Mussel-inspirit polymerization: „The enzyme free route of an tyrosinase activated polymerization“

贻贝激发聚合：“酪氨酸酶激活聚合的无酶途径”

• 批准号: 234499734
• 负责人: Professor Dr. Hans Gerhard Börner
• 金额: --
• 依托单位: Institut für Chemie
• 依托单位国家: 德国
• 项目类别: Research Grants
• 财政年份: 2013
• 资助国家: 德国
• 起止时间: 2012-12-31 至 2023-12-31
• 项目状态: 已结题
• 来源: https://gepris.dfg.de/gepris/projekt/234499734?language=en
• 关键词: Mussel; inspirit; polymerization; enzyme; free

Research objective of the proposal is the introduction of a novel class of macromonomers, which provides the possibility to exhibit a polymerization after being enzymatically activated. As a result of the enzyme activated polymerization, segmented copolymers with multifunctional character will be obtained. The polymerization process is derived from the fundamental cross-linking principle occurring in mussel adhesion processes. Similar chemistry that leads during byssus formation of marine mussels to cross-links between mussel foot proteins should be employed to generate linear polymers with repetitive monomer sequences.During mussel adhesion, enzymatically controlled processes occur, which synchronize the activation and crosslinking of a set of mussel foot proteins. The process is highly complex and far from being fully understood, but the fundamental cross-linking principle can be abstracted and applied towards linear polymerization of designed oligopeptides (macromonomers) yielding segmented copolymers.The enzymatically activatable and polymerizable oligopeptides require to have one tyrosine residue and one lysine or cysteine residue. This will allow for the two-step polymerization process to occur: First the non-polymerizalble oligopeptide will be enzymatically activated by tyrosinase, generating a 3,4-dihydroxyphenylalanin derivative (L-Dopa derivative) from the tyrosine residue. Subsequently, polymerization can occur by polyaddition mechanism involving the michel addition of the nucleophilic side chain functionality of lysine or cysteine (amino or thiol) to the L-Dopa derivative leading to lysinyl-DOPA- or cycteinyl-DOPA coupling products, respectively.Within the project the minimum requirements for a tyrosinase activatable macromonomer and the maximum tolerance of the process towards deviation from biologically derived tyrosinase substrates will be investigated. A set of functional macromonomers will be synthesized, the tyrosinase activation-kinetics and the following polymerization mechanism will be investigated. The polymerization process will be adapted to a larger scale of up to 1-10 g macromonomers and the multifunctional polymers will be deeply characterized, before being tested as coatings for various material surfaces. Besides revealing insight into fundamental aspects of bioadhesion, interesting polymers will be accessed that might have potential as adhesives, (nano)particle stabilizers, or crystal growth modifiers.

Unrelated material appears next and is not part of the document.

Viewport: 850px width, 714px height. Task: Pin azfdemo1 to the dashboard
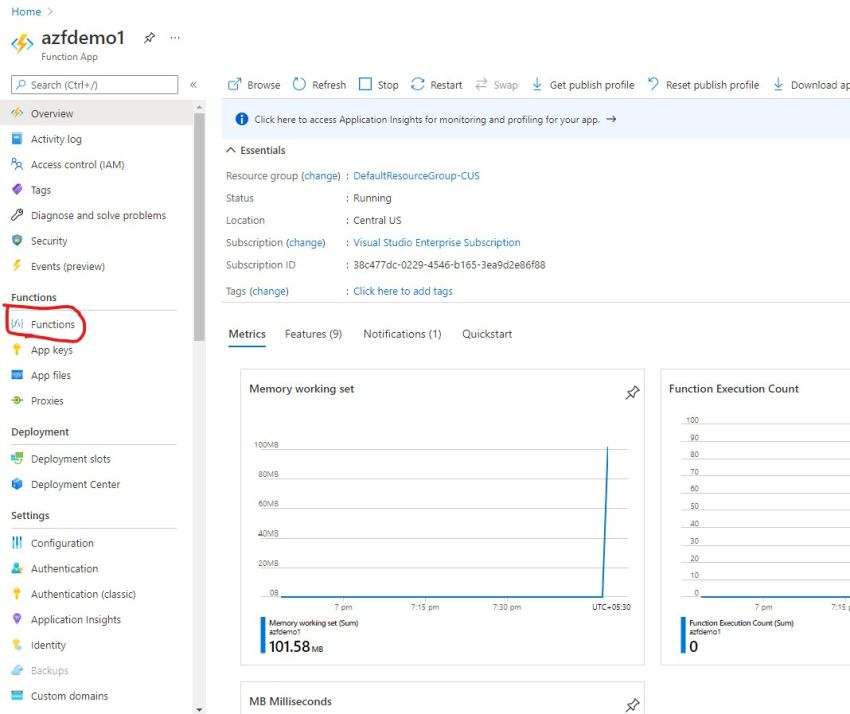(151, 38)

该提案的研究目标是引入一类新的大分子单体，其提供了在酶促活化后显示聚合的可能性。酶活化聚合的结果是得到具有多功能特性的嵌段共聚物。聚合过程源自贻贝粘附过程中发生的基本交联原理。在贻贝足丝形成过程中，贻贝足蛋白之间发生交联的类似化学反应应该被用来产生具有重复单体序列的线性聚合物。在贻贝粘附过程中，发生酶促控制的过程，这同步了一组贻贝足蛋白的活化和交联。这个过程非常复杂，还远未完全理解，但基本的交联原理可以抽象并应用于设计的寡肽（大分子单体）的线性聚合，产生嵌段共聚物。这将允许两步聚合过程发生：首先，不可聚合的寡肽将被酪氨酸酶酶促活化，从酪氨酸残基产生3，4-二羟基苯丙氨酸衍生物（L-多巴衍生物）。随后，聚合可通过涉及赖氨酸或半胱氨酸的亲核侧链官能团的Michel加成的加聚机理发生- 将（氨基或巯基）与L-多巴衍生物结合，产生赖氨酸基-多巴-或半胱氨酸基-多巴偶联产物，在该项目中，对酪氨酸酶可活化大分子单体的最低要求和该方法对生物衍生酪氨酸酶底物偏差的最大耐受性将追究本研究将合成一系列功能性大分子单体，并探讨酪氨酸酶活化动力学及后续聚合反应机理。聚合过程将适用于高达1-10 g大分子单体的更大规模，并且在作为各种材料表面的涂层进行测试之前，将对多官能聚合物进行深入表征。除了揭示生物粘附的基本方面，有趣的聚合物将被访问，可能有潜力作为粘合剂，（纳米）颗粒稳定剂，或晶体生长改性剂。